Numeric Distribution is the percentage of stores handling product.
Weighted Distribution is the percentage of stores handling product weighted by product category store sales. If the weight is in value terms, which usually is the norm, then weighted distribution is the same as the value share of category sales by handlers.
In the context that a product handler may run out of stocks, what is required is the clear distinction between in-stock distribution, out-of-stock (OOS) distribution and loss of distribution.
Consider Exhibit 28.13, which depicts a brand’s incidence of purchase and stocks over four time periods. The brand was in-stock in January and February, and it was out-of-stock (OOS) in March. The brand lost distribution in April because there are no sales, no purchases and no stocks — it did not exist in the store at any time during the month.

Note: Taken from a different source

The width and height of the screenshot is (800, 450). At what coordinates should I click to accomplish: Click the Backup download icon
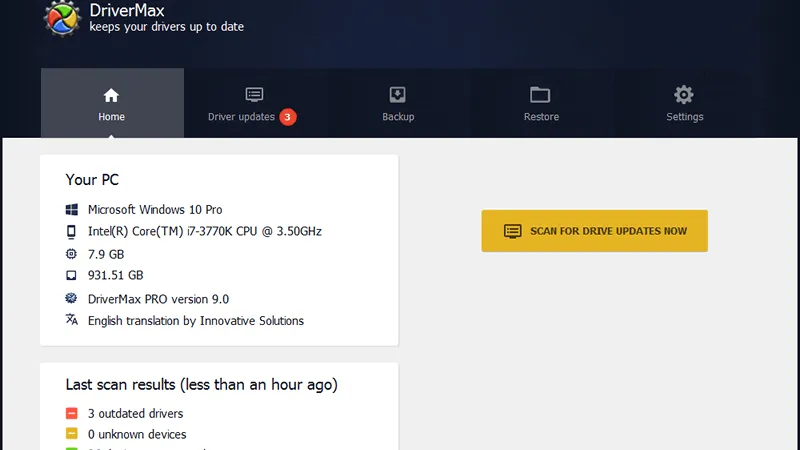pyautogui.click(x=397, y=95)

Now suppose there was some closing stock in March, and as before, no purchases in April and no stocks by end of April. In this case (Exhibit 28.13b), the status in March changes from OOS distribution to in-stock distribution.
Is this store still considered a non-distributor in April?
No, because the stocks at the end of March are opening stocks for April. These stocks would have sold during the month. So, in this scenario, the store is a handler that is experiencing stockouts for the product.